TASK ITEM: Restate each of the lines given below, word for word.

PROVIDED DATA:

---

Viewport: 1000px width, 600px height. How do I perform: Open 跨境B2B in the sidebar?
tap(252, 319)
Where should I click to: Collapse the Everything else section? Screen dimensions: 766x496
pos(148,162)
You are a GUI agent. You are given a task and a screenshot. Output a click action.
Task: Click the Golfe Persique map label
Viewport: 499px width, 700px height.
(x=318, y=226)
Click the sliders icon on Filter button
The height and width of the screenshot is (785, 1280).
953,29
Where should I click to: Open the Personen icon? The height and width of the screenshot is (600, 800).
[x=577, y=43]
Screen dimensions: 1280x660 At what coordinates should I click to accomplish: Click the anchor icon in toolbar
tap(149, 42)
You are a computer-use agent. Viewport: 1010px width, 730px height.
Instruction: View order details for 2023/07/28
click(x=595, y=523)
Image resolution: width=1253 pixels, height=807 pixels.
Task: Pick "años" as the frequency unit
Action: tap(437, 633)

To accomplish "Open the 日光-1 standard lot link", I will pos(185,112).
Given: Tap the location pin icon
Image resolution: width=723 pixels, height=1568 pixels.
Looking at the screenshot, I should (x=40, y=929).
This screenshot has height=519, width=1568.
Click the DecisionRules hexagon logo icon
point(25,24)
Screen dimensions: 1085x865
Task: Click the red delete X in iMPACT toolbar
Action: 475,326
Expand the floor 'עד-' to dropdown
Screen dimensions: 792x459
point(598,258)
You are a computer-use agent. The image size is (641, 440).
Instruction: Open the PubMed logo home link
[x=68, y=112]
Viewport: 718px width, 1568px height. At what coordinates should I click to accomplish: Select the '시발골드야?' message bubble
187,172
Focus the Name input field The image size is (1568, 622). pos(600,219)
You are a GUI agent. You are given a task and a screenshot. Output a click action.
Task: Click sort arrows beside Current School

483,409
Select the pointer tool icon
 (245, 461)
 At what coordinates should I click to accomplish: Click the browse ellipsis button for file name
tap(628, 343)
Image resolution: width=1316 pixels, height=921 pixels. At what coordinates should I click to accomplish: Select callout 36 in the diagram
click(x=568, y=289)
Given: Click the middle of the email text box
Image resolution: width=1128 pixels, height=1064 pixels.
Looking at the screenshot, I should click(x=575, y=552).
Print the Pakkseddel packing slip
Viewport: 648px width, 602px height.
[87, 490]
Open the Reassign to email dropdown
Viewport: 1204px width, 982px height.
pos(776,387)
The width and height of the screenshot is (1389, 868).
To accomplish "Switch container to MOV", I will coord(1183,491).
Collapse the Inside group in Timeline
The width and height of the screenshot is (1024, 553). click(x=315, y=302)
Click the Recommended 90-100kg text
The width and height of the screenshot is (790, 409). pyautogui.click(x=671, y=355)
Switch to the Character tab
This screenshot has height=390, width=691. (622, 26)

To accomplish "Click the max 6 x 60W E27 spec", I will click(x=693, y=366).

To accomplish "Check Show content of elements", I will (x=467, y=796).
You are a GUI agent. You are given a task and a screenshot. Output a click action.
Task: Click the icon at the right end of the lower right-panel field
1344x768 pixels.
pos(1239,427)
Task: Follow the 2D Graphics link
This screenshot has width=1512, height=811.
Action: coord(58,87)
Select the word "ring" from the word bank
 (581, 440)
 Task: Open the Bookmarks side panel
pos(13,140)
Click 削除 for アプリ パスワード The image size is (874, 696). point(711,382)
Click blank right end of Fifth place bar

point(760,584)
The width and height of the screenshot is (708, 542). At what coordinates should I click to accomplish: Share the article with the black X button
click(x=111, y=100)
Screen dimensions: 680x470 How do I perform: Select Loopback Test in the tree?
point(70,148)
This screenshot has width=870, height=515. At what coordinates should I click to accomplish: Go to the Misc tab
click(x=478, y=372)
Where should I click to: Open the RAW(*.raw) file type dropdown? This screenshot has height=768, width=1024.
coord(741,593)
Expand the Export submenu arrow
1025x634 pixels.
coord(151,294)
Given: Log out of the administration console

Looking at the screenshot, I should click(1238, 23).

---

RESPONSE BOX:
Viewport: 1000px width, 600px height. How do I perform: Open 跨境B2B in the sidebar?
tap(252, 319)
Where should I click to: Collapse the Everything else section? Screen dimensions: 766x496
pos(148,162)
You are a GUI agent. You are given a task and a screenshot. Output a click action.
Task: Click the Golfe Persique map label
Viewport: 499px width, 700px height.
(x=318, y=226)
Click the sliders icon on Filter button
The height and width of the screenshot is (785, 1280).
953,29
Where should I click to: Open the Personen icon? The height and width of the screenshot is (600, 800).
[x=577, y=43]
Screen dimensions: 1280x660 At what coordinates should I click to accomplish: Click the anchor icon in toolbar
tap(149, 42)
You are a computer-use agent. Viewport: 1010px width, 730px height.
Instruction: View order details for 2023/07/28
click(x=595, y=523)
Image resolution: width=1253 pixels, height=807 pixels.
Task: Pick "años" as the frequency unit
Action: tap(437, 633)

To accomplish "Open the 日光-1 standard lot link", I will pos(185,112).
Given: Tap the location pin icon
Image resolution: width=723 pixels, height=1568 pixels.
Looking at the screenshot, I should (x=40, y=929).
This screenshot has height=519, width=1568.
Click the DecisionRules hexagon logo icon
point(25,24)
Screen dimensions: 1085x865
Task: Click the red delete X in iMPACT toolbar
Action: 475,326
Expand the floor 'עד-' to dropdown
Screen dimensions: 792x459
point(598,258)
You are a computer-use agent. The image size is (641, 440).
Instruction: Open the PubMed logo home link
[x=68, y=112]
Viewport: 718px width, 1568px height. At what coordinates should I click to accomplish: Select the '시발골드야?' message bubble
187,172
Focus the Name input field The image size is (1568, 622). pos(600,219)
You are a GUI agent. You are given a task and a screenshot. Output a click action.
Task: Click sort arrows beside Current School

483,409
Select the pointer tool icon
 (245, 461)
 At what coordinates should I click to accomplish: Click the browse ellipsis button for file name
tap(628, 343)
Image resolution: width=1316 pixels, height=921 pixels. At what coordinates should I click to accomplish: Select callout 36 in the diagram
click(x=568, y=289)
Given: Click the middle of the email text box
Image resolution: width=1128 pixels, height=1064 pixels.
Looking at the screenshot, I should click(x=575, y=552).
Print the Pakkseddel packing slip
Viewport: 648px width, 602px height.
[87, 490]
Open the Reassign to email dropdown
Viewport: 1204px width, 982px height.
pos(776,387)
The width and height of the screenshot is (1389, 868).
To accomplish "Switch container to MOV", I will coord(1183,491).
Collapse the Inside group in Timeline
The width and height of the screenshot is (1024, 553). click(x=315, y=302)
Click the Recommended 90-100kg text
The width and height of the screenshot is (790, 409). pyautogui.click(x=671, y=355)
Switch to the Character tab
This screenshot has height=390, width=691. (622, 26)

To accomplish "Click the max 6 x 60W E27 spec", I will click(x=693, y=366).

To accomplish "Check Show content of elements", I will (x=467, y=796).
You are a GUI agent. You are given a task and a screenshot. Output a click action.
Task: Click the icon at the right end of the lower right-panel field
1344x768 pixels.
pos(1239,427)
Task: Follow the 2D Graphics link
This screenshot has width=1512, height=811.
Action: coord(58,87)
Select the word "ring" from the word bank
 (581, 440)
 Task: Open the Bookmarks side panel
pos(13,140)
Click 削除 for アプリ パスワード The image size is (874, 696). point(711,382)
Click blank right end of Fifth place bar

point(760,584)
The width and height of the screenshot is (708, 542). At what coordinates should I click to accomplish: Share the article with the black X button
click(x=111, y=100)
Screen dimensions: 680x470 How do I perform: Select Loopback Test in the tree?
point(70,148)
This screenshot has width=870, height=515. At what coordinates should I click to accomplish: Go to the Misc tab
click(x=478, y=372)
Where should I click to: Open the RAW(*.raw) file type dropdown? This screenshot has height=768, width=1024.
coord(741,593)
Expand the Export submenu arrow
1025x634 pixels.
coord(151,294)
Given: Log out of the administration console

Looking at the screenshot, I should click(1238, 23).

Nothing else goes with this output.